▶ **BRIEF**:
Going down the data below, set down exactly the line with "Given: Open 滑翔者的裹足 of Shadow/Fiery Wrath link" and each line after it through the line with "Viewport: 959px width, 417px height."; no other lines.

▶ **SUPPLIED DATA**:
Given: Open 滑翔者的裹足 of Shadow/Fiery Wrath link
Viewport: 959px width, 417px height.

...

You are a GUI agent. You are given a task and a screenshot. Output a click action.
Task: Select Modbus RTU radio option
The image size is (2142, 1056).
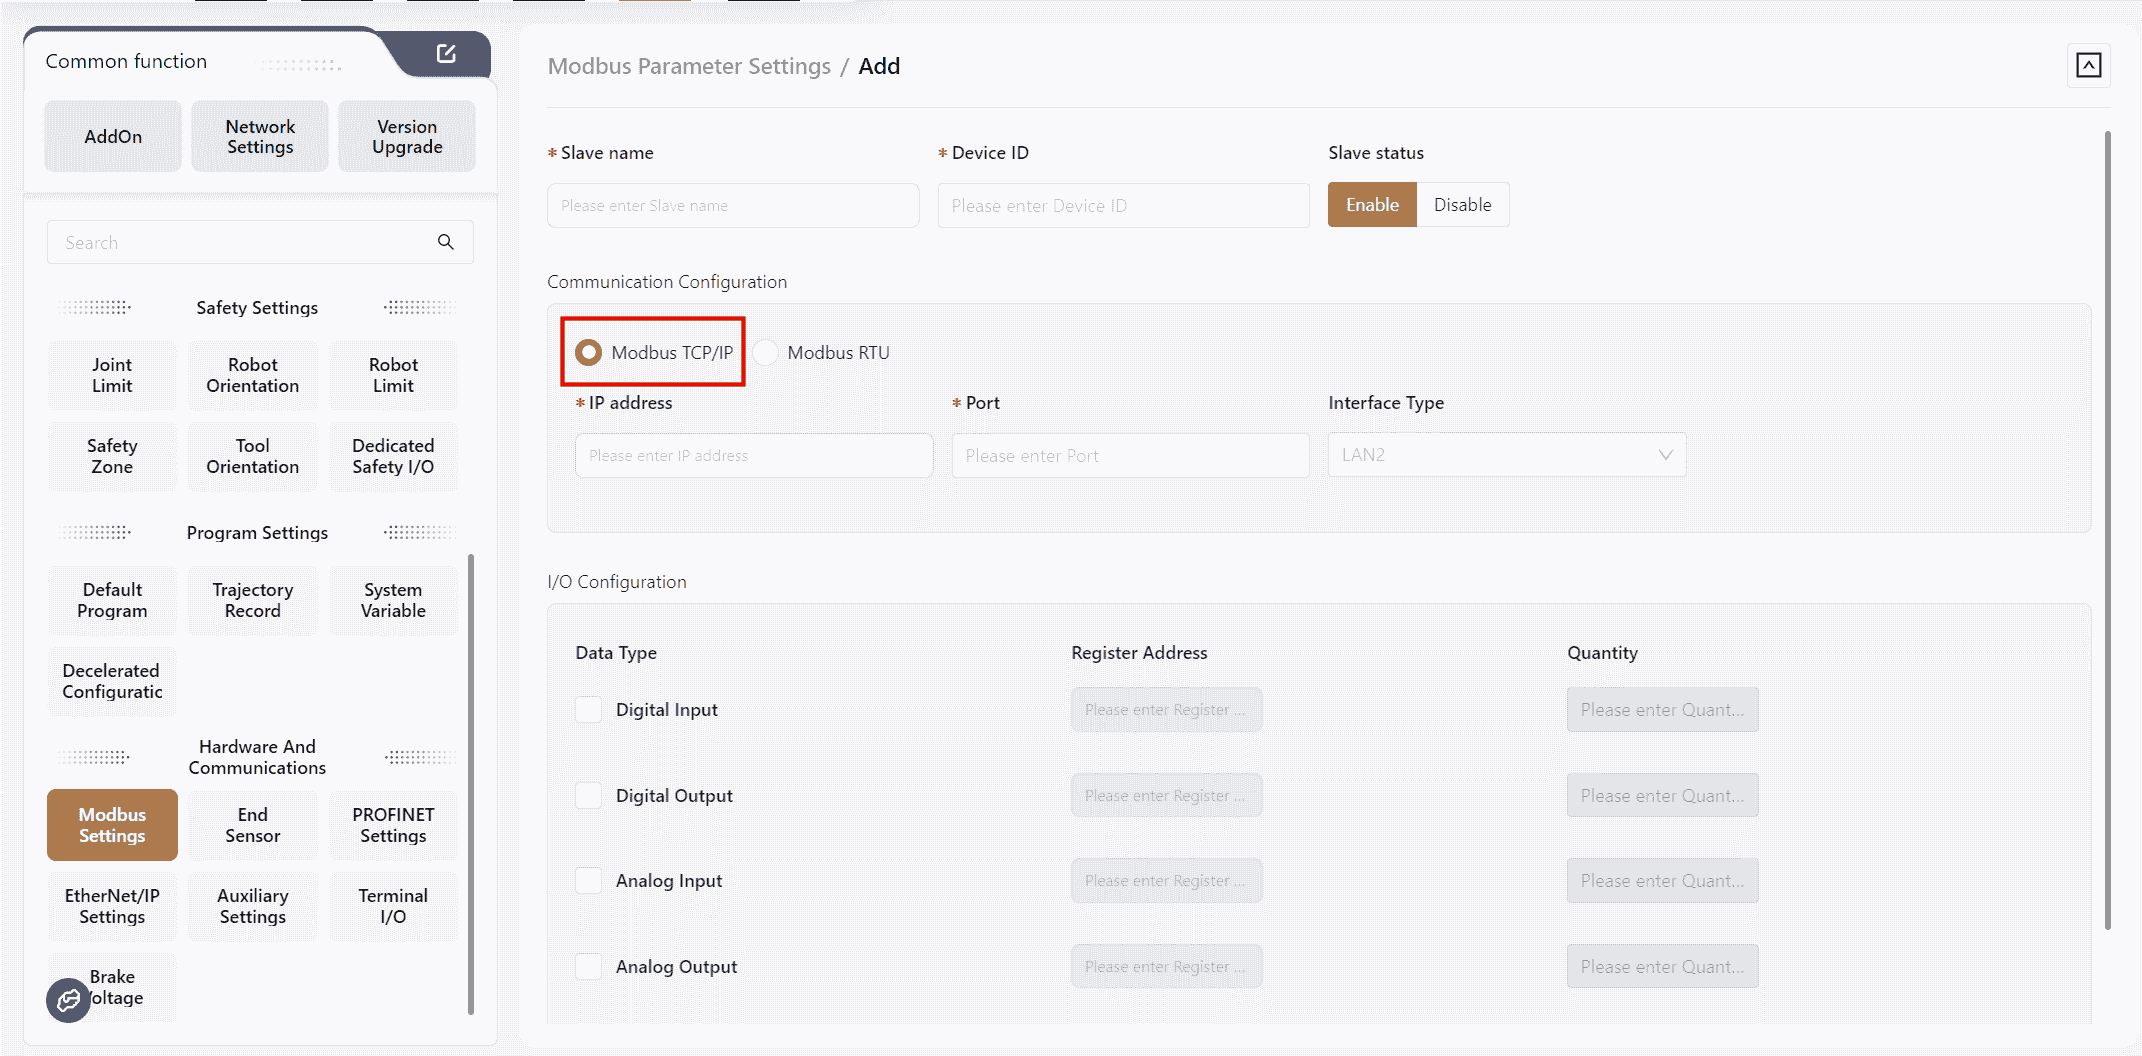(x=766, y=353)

▶ **WRITTEN ANSWER**:
Given: Open 滑翔者的裹足 of Shadow/Fiery Wrath link
Viewport: 959px width, 417px height.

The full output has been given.